The ATO says scammers ramp up their efforts to defraud the public of their personal information and money at tax time.
Over the last year the ATO received in excess of 42,000 reports of email and phishing scams.
Dexter Eugenio, owner of MegaPC, told SmartCompany he was targeted by scammers impersonating the ATO who left a message on his answering machine.
SmartCompany reader Issy also warned of a scam where con artists impersonate the ATO.
“Beware of a scam going around where somebody is ringing up pretending to be from the ATO saying they are from the DPP and they are [surveying] you for fraudulent or non-lodgment of tax returns and to ring 02 61528615”.
John Becker, chief information security officer at the ATO, warned scammers can be very convincing and trick people into handing over money, their tax file number or personal information.
“Their tricks include impersonating ATO representatives on the phone or sending fraudulent emails,” Becker said in a statement.
Becker provided the following tips to protect your business:
- Never share personal information, such as your TFN, myGov or bank account details on social media.
- Change any passwords you may have shared with family or friends.
- If you receive an email or phone call out of the blue from ‘the ATO’ claiming that you are entitled to a refund or asking you to confirm, update or disclose confidential details like your tax file number, press ‘delete’ or just hang up.
- Don’t open any attachments or click on any links or reply to these emails.
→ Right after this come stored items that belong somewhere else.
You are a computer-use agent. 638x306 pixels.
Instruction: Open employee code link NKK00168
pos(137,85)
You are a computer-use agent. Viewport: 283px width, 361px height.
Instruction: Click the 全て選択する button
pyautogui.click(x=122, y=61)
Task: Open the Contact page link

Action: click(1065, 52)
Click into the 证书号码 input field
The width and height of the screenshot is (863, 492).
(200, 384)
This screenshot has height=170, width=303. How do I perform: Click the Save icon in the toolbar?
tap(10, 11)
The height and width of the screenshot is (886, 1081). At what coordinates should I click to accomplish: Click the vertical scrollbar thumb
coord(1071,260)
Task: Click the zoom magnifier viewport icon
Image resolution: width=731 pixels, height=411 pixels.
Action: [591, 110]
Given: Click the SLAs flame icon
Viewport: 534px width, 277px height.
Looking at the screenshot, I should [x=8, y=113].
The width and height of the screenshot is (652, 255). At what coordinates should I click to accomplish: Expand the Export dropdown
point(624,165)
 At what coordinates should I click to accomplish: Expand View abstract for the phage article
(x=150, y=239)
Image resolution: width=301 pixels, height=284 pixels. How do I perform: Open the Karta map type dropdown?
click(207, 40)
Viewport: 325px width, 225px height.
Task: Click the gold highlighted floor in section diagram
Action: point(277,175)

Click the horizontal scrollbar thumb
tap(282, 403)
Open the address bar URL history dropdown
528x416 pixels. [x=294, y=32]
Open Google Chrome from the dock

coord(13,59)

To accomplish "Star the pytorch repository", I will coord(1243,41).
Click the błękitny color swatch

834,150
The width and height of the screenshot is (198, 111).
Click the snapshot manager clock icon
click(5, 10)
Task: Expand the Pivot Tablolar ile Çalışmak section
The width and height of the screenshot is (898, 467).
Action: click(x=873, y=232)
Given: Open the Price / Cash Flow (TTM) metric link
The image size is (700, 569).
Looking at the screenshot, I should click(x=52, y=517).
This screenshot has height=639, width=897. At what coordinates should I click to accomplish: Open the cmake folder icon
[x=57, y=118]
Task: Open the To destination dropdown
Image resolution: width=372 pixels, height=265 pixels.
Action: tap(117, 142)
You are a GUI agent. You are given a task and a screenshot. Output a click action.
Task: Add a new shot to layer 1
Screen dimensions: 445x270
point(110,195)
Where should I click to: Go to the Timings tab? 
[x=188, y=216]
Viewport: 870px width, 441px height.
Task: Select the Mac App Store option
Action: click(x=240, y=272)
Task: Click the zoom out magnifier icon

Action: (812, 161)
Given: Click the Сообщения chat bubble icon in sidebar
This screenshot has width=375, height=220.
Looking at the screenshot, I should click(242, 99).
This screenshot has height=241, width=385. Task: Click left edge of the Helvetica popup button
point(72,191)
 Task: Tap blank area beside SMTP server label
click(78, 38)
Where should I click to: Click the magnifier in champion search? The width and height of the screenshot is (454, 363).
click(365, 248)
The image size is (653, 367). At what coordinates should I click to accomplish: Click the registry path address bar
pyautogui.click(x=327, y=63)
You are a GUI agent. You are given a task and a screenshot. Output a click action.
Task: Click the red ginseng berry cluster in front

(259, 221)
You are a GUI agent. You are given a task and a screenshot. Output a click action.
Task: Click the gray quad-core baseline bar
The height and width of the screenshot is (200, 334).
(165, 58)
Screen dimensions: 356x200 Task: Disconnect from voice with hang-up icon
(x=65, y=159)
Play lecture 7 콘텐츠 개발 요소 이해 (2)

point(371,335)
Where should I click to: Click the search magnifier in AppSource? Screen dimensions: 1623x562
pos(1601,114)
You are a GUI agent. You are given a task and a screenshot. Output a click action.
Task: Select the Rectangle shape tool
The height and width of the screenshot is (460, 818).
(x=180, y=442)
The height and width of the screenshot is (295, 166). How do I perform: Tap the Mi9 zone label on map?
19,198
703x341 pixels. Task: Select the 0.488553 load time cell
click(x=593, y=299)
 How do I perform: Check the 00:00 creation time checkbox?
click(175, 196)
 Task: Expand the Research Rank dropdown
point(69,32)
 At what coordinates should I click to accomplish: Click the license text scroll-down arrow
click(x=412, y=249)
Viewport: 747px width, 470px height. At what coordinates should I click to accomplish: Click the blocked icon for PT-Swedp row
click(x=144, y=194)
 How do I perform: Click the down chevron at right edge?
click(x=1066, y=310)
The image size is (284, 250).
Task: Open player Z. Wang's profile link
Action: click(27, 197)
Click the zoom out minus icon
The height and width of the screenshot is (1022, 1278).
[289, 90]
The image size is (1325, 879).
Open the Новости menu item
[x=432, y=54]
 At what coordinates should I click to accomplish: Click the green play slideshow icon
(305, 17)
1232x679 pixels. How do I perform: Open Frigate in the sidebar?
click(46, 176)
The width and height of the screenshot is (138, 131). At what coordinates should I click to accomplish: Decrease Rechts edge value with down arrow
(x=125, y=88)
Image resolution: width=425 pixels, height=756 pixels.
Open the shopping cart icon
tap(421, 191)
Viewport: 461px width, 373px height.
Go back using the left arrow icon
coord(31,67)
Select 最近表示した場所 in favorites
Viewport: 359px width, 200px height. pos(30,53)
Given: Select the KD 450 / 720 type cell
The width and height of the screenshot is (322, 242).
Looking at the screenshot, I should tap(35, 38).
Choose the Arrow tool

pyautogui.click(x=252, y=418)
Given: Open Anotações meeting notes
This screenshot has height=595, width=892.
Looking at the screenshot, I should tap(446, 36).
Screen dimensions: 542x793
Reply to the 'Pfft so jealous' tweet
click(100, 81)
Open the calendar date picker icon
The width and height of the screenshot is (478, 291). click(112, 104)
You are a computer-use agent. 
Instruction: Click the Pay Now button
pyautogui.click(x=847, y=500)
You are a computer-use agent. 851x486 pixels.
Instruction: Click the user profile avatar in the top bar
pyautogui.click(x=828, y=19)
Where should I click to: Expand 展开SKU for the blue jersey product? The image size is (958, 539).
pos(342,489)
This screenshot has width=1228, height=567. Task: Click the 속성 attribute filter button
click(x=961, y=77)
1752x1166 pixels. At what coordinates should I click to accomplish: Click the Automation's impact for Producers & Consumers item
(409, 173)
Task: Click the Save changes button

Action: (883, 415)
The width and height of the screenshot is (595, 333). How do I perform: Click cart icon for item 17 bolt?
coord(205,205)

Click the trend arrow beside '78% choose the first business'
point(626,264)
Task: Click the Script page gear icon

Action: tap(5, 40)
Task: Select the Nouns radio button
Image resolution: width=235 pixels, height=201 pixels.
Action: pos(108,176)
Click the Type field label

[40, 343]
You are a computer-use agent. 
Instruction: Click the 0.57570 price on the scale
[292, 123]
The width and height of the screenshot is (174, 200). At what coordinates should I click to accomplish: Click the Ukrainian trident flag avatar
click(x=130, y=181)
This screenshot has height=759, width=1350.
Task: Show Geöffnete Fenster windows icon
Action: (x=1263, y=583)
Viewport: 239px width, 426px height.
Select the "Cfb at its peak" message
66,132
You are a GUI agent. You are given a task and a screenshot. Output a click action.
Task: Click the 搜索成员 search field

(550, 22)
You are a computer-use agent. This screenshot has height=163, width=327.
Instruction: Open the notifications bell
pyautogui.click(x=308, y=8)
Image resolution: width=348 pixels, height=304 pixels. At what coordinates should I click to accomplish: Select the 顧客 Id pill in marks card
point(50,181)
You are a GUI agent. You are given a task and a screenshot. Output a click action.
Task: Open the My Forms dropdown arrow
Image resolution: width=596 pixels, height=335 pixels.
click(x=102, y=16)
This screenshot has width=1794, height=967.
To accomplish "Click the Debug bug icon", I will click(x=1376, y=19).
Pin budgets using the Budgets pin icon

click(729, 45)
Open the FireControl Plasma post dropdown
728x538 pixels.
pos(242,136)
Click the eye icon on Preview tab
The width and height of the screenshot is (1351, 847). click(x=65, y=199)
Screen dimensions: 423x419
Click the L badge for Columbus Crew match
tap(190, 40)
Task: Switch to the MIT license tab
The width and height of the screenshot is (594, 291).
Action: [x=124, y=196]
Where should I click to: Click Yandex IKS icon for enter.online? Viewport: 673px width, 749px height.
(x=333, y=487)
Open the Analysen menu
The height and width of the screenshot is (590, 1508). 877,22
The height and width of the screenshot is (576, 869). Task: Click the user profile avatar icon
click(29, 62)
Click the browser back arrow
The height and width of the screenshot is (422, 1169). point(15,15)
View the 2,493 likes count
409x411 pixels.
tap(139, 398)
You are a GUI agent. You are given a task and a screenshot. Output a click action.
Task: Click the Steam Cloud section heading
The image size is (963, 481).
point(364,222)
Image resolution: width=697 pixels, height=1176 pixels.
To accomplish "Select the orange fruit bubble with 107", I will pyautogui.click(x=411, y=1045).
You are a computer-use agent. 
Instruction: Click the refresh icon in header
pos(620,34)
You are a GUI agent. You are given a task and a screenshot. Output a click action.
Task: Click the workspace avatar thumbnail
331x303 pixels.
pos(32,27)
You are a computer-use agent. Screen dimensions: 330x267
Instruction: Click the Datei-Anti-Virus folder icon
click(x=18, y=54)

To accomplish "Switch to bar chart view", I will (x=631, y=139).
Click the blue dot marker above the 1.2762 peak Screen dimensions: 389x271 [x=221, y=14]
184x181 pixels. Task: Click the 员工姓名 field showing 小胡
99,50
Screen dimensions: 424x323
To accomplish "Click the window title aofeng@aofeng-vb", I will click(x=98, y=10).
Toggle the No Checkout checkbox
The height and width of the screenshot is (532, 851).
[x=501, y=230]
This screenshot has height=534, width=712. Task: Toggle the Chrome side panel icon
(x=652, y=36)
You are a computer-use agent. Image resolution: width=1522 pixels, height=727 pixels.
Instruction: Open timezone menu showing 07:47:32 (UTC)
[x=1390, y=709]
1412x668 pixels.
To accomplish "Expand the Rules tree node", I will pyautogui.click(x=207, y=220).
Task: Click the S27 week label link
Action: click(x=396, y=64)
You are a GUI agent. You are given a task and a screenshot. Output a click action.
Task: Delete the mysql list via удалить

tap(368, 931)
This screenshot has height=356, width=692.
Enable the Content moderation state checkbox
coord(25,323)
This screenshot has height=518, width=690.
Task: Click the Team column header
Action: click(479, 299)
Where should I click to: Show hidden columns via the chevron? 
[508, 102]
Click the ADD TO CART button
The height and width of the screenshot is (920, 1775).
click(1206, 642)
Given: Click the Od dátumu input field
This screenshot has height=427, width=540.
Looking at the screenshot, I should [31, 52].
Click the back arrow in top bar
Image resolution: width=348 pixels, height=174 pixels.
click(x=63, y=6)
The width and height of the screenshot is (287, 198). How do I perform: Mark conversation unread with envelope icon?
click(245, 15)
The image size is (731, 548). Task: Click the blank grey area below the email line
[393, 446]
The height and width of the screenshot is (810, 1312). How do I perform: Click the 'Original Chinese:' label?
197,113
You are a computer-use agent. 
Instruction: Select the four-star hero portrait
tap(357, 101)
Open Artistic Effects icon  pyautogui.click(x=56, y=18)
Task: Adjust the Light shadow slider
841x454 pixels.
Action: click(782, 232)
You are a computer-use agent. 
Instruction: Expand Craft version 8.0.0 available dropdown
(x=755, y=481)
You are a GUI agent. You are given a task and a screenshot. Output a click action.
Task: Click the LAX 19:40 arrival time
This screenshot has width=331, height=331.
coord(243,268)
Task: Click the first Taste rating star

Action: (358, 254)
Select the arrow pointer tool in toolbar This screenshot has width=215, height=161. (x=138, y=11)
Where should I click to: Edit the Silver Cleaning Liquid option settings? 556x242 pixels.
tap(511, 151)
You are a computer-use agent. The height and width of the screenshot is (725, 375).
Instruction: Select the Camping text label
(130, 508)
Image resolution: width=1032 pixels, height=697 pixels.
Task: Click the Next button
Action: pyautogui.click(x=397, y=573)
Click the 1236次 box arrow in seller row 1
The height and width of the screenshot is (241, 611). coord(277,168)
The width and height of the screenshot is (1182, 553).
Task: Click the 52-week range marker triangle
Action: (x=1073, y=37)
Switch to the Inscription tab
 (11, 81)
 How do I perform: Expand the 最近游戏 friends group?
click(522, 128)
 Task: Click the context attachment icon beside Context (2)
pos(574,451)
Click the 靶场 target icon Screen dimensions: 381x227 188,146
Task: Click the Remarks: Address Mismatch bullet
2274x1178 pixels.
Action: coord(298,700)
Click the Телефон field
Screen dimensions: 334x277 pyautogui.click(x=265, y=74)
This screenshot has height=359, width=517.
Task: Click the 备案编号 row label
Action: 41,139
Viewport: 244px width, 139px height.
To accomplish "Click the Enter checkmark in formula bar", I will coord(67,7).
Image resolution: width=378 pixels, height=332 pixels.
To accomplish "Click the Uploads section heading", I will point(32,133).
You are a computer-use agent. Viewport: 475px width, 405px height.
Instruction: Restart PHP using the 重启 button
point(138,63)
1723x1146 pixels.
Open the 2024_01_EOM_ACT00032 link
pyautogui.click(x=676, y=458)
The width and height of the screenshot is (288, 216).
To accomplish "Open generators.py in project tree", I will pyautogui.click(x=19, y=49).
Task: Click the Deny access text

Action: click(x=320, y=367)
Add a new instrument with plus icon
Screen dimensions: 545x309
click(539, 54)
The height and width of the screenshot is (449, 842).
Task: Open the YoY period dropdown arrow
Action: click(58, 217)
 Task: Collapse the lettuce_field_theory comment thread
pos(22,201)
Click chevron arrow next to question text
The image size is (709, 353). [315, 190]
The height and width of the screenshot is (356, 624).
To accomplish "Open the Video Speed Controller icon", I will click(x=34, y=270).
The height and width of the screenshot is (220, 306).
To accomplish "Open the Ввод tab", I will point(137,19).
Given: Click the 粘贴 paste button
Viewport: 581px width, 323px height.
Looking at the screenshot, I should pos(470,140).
They may take you to a bogus website or contain a harmful virus.
- If you’re not sure whether a call or email is a scam, verify who they are by using their official contact details to call them directly. Never use contact details provided by the caller – find them through an independent source such as a phone book or online search.
- Always keep your computer security up to date with anti-virus and anti-spyware software and a good firewall. Only buy computer and anti-virus software from a reputable source.
- Never send money or give your financial details to someone you don’t trust – it’s rare to recover money from a scammer.
- If you think you have provided your account details to a scammer, contact your bank or financial institution immediately.
- If you use a tax agent, make sure they are registered by checking online.
- Never put your tax file number on your resume. Only give it to your employer after you have started your job.
- If you receive a call from the ATO and are concerned about providing your personal information over the phone, ask for the caller’s name and phone them back through the ATO’s switchboard on 13 28 69.